▶ SOURCE PASSAGE
━━━━
The next day she slept. The house was kept quiet and the doctor made several visits. Her powers of recovery were, as always, remarkable. The following day, Sunday, she came down to breakfast looking slightly wan and unsteady but determined. Monday was to be my first day at Vassar; though we tried to dissuade her, she insisted on driving me up to Poughkeepsie.

She had signed to star in a new play, Janus, and was now in no condition to do it. Kenneth and Delly, who was to produce it, met several times with Dr. Lawrence Kubie, an eminent New York psychiatrist. They discussed whether or not the distraction of hard work might overcome the hazard of an emotional breakdown. Mother herself was more apprehensive about the possibility of a physical breakdown. She maintained she was in a state of exhaustion and not strong enough to do the play. On the other hand, to withdraw from it once the machinery was set in motion would be a very serious and costly step. Even though she complained that she’d been deserted by everyone around her, including Kenneth and me, and that nobody was helping her to make a decision, typically she refused to let us. In the end, she made up her mind to go ahead.
━━━━
▶ GIVEN RECORDS
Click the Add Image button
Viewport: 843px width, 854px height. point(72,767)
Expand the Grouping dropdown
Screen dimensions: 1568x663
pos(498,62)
━━━━
▶ TASKS TO CARRY OUT
A) Reproduce word for word the stretch of the memoir excerpt from "She had signed" through "to go ahead.".
B) In the memoir excerpt, what is the name of the new play she had signed to star in?
C) Write the next part of the memoir excerpt, picking up after its final sentence.

▶ RESULTS BY TASK
A)
She had signed to star in a new play, Janus, and was now in no condition to do it. Kenneth and Delly, who was to produce it, met several times with Dr. Lawrence Kubie, an eminent New York psychiatrist. They discussed whether or not the distraction of hard work might overcome the hazard of an emotional breakdown. Mother herself was more apprehensive about the possibility of a physical breakdown. She maintained she was in a state of exhaustion and not strong enough to do the play. On the other hand, to withdraw from it once the machinery was set in motion would be a very serious and costly step. Even though she complained that she’d been deserted by everyone around her, including Kenneth and me, and that nobody was helping her to make a decision, typically she refused to let us. In the end, she made up her mind to go ahead.

B) Janus

C)
The New York notices were good; under the circumstances, I thought they were amazing. But, even so, the strain became too great, and after Christmas Mother told Delly she would have to leave the play. At Easter time she was replaced by Claudette Colbert.

Slowly she seemed to be recovering from the terrible anxiety that she had failed as a mother. Then, in September, she decided to undertake a television show. She didn’t like television, she didn’t need the money, and there was no way to account for why she agreed to do it.

The show was based on the true life story of a nun, Sister Aquinas, who had not only a special talent for teaching mechanics and aerodynamics but also a pilot’s license. Her ability was so singular that she was sent to Washington during the war to instruct in the assembling of planes and how to fly them.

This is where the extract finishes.